The first in a new series by Rebecca Alexander, A Baby’s Bones is a page turning mystery that ties together stories both modern and ancient. When both adult and baby bones are found in a well, archaeologist Sage Westfield must unravel the clues to tell the stories of those long, or not-so-long, dead. Our reader found this an entertaining novel with interesting characters.
Mary’s Monster: Love, Madness, and how Mary Shelley Created Frankenstein by Lita Judge was most enthusiastically recommended by our Nevermore reader. A non-traditional biography, this volume was written in free verse and beautifully illustrated with black and white watercolors by the author. Our reader said that she read it in one sitting and found it absolutely fascinating. After hearing the hearty endorsement “I love this book!” another reader gladly picked it up to read in the coming week.
Another Nevermore member found herself very drawn in by Reader Come Home: The Reading Brain in a Digital World by Maryanne Wolf. The author has long been a scholar of how we process what we read and how reading actually changes the pathways within the human brain. Our reader stressed how important actual physical books and parent-child laptime are for developing minds. Wolf does advocate for digital reading as well, within a comprehensive learning process.
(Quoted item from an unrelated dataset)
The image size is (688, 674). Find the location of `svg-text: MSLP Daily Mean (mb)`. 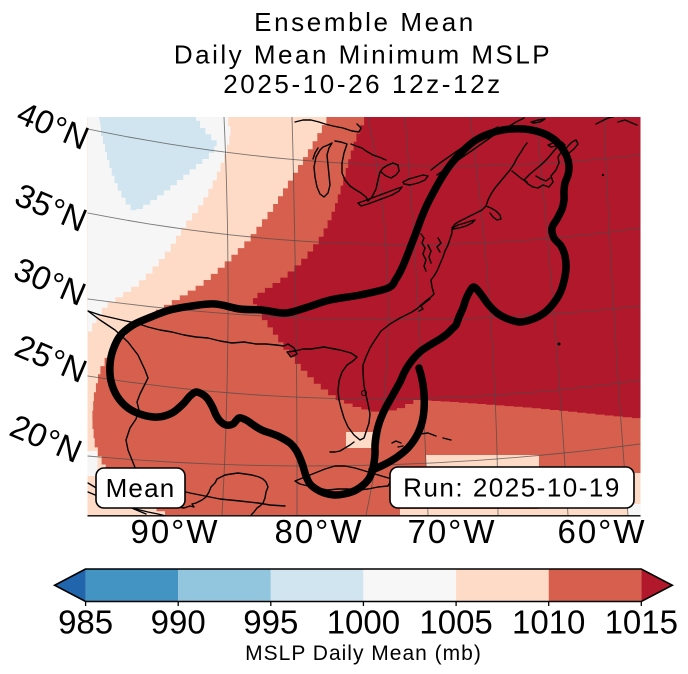

svg-text: MSLP Daily Mean (mb) is located at coordinates (364, 654).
The Line Becomes a River: Dispatches from the Border by Francisco Cantú moved our next reader deeply. This very timely 2018 work of non-fiction about immigration, law enforcement, and humanity is drawn from the real life experiences Cantú had as a Border Patrol agent in the El Paso–Juárez area. Dealing with gang violence, unexplained disappearances, and poverty stricken people, Cantú has written an eye-opening book about the desperation of people who just want to protect their families.
Finally, our last reader returned to fiction with Macbeth by Jo Nesbo. A Nordic noir retelling of Shakespeare’s play, this is a clever story with striking characters in a modern day world. As with many classic stories, good must battle evil, and this time does so in the midst of a drug war. Reviews have been mixed, but our reader found the writing excellent, with many twists and turns.